Data for locating words and elements
==*==
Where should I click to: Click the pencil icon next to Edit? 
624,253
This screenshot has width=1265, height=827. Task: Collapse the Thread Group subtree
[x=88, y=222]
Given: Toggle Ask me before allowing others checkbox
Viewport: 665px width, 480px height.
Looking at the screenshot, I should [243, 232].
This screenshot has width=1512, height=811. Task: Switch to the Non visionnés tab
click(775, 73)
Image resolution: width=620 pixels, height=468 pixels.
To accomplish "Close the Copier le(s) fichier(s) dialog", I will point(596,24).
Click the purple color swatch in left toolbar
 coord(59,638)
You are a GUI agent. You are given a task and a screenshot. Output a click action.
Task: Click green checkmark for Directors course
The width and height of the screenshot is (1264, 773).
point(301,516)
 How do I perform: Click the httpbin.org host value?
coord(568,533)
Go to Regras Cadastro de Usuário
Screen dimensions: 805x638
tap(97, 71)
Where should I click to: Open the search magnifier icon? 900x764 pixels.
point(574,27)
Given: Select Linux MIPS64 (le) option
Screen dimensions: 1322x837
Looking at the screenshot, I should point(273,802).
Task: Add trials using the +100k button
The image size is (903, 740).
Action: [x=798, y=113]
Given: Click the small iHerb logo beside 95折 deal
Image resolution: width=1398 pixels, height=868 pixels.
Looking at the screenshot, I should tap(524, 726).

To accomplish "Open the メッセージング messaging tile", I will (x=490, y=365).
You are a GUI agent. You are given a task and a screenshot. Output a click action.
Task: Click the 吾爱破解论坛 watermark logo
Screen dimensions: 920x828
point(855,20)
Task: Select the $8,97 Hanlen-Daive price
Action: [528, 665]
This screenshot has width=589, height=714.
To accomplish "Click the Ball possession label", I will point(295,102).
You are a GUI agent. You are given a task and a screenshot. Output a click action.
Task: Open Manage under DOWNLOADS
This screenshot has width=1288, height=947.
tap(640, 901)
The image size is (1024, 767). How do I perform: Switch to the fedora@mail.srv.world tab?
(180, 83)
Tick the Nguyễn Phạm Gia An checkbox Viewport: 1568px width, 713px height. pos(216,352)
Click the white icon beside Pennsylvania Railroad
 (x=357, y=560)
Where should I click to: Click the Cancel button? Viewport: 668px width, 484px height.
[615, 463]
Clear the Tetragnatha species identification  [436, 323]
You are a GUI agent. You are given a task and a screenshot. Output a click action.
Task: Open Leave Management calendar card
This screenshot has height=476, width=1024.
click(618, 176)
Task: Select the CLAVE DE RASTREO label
==*==
Instruction
Reproduce word for word the stretch of items above from the line containing "Given: Toggle Ask" through the line containing "coord(59,638)", with both of those lines included.

Result for this task
Given: Toggle Ask me before allowing others checkbox
Viewport: 665px width, 480px height.
Looking at the screenshot, I should [243, 232].
This screenshot has width=1512, height=811. Task: Switch to the Non visionnés tab
click(775, 73)
Image resolution: width=620 pixels, height=468 pixels.
To accomplish "Close the Copier le(s) fichier(s) dialog", I will point(596,24).
Click the purple color swatch in left toolbar
 coord(59,638)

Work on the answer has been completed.